If (as home-brewers) we brew a batch, then store it in say a corny/sankey keg, does that mean it is no longer a cask ale? Or is it simply a cask ale stored in a keg?

Or is it to do with the way the beer is drawn off of the keg that really matters?
Or is it just the pasteurisation of the product prior to storing that changes the definition?

I have really lost myself up my own backside trying to work out the 'official' line on this - which I am sure is really simple - just not to me!

TIA
 
I would say that beer severed from a corny is a Keg beer (taken that it's forced carbed).

I would say that beer served from say a king keg could be called cask beer for the time it is served from the CO2 pressure from fermentation or priming sugars, once that needs topped up with CO2 I would say that's a kegged beer.
 
I have a simple way of dealing with this question, and it goes along the lines of good beer, bad beer. The container that it's transported in only matters to snobs and certain sections of camra :whistle:
 
Answer in the my sig.
CAMRA was and is an important player but now narrow, and seems pedantic.
 
I would say it is how it is kept.

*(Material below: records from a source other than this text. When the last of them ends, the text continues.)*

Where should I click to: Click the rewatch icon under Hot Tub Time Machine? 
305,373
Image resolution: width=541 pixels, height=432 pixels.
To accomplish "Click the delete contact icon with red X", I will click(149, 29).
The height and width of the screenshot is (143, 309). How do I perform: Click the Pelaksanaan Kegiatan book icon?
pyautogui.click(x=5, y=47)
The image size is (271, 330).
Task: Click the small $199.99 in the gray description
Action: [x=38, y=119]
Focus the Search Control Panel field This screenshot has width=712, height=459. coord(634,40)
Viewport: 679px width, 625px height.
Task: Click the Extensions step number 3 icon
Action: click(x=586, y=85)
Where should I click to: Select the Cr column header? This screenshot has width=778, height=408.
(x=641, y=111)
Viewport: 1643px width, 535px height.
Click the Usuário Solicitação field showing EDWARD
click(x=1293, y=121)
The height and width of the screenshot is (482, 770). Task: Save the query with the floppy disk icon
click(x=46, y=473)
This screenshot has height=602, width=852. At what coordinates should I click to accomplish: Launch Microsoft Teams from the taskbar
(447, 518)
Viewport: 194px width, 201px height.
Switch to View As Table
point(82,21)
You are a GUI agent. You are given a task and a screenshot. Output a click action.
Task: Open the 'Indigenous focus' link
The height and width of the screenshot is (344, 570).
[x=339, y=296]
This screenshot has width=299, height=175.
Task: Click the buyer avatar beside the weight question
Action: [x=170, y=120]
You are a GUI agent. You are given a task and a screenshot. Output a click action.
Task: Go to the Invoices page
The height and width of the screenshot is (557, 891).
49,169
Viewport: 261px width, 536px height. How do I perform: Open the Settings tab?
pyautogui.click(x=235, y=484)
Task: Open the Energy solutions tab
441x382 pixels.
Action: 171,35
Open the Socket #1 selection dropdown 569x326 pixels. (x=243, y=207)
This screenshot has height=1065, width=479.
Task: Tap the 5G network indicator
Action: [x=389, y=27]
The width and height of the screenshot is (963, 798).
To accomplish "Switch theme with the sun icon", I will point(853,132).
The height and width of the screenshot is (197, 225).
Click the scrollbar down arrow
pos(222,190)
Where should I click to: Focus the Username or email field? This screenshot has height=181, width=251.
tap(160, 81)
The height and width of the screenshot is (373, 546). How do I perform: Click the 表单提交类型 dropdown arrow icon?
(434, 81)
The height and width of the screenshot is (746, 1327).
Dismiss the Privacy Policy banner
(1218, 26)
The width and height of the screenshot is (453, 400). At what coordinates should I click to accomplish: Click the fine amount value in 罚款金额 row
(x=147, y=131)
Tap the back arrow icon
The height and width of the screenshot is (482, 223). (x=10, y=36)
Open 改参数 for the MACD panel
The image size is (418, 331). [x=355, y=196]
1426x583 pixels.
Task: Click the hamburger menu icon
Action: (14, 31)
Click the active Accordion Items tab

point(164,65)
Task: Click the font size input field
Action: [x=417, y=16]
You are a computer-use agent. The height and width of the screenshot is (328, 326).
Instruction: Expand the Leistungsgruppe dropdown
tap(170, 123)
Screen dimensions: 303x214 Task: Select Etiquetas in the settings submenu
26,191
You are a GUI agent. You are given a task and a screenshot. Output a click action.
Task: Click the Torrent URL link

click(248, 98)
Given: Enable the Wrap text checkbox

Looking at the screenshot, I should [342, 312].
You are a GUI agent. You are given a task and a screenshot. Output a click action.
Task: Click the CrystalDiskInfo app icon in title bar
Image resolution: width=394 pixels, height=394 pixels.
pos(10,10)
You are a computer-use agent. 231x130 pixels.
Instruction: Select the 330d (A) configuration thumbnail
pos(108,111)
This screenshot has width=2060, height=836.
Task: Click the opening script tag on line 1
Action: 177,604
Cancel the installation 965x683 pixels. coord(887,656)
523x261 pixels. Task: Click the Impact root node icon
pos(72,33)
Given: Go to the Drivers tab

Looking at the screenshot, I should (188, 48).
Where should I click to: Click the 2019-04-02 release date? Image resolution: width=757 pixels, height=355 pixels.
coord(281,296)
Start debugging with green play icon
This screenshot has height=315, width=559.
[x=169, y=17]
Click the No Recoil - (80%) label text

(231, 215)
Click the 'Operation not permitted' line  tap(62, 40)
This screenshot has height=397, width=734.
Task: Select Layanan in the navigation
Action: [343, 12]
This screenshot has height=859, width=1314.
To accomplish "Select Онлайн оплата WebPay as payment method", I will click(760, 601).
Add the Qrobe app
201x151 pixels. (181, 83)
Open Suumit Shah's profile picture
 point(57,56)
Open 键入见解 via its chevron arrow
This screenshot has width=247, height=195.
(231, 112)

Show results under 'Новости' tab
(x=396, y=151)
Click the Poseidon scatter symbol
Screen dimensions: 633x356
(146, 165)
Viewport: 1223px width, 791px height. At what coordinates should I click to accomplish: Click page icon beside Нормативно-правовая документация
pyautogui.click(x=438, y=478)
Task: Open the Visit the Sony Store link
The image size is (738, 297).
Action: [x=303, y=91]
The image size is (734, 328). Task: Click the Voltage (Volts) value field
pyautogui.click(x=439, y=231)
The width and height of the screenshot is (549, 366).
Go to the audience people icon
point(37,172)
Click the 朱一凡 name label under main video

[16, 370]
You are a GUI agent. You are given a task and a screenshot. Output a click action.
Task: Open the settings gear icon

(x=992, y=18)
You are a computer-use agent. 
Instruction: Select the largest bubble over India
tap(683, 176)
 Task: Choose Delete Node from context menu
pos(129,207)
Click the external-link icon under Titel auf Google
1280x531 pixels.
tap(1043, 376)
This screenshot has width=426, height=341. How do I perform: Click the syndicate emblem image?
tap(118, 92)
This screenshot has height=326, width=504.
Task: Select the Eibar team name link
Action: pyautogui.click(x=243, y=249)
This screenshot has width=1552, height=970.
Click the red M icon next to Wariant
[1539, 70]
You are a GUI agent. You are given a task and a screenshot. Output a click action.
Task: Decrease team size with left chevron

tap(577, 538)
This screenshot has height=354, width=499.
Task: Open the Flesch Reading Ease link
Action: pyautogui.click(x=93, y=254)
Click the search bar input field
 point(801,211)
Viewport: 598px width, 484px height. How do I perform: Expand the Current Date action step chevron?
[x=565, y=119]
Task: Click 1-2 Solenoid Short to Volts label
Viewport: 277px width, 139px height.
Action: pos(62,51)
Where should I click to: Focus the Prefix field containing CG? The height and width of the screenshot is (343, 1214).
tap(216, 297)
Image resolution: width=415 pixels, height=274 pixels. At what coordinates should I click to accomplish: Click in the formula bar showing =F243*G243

Force carbed = keg. Primed = cask. Even if you add a bit of co2 to serve it still remains cask in my book. It doesn't matter what container you put it in. A cask was traditionally made of wood. You don't see many commercial ales in those these days.
 
bobsbeer said:
I would say it is how it is kept. Force carbed = keg. Primed = cask. Even if you add a bit of co2 to serve it still remains cask in my book. It doesn't matter what container you put it in. A cask was traditionally made of wood. You don't see many commercial ales in those these days.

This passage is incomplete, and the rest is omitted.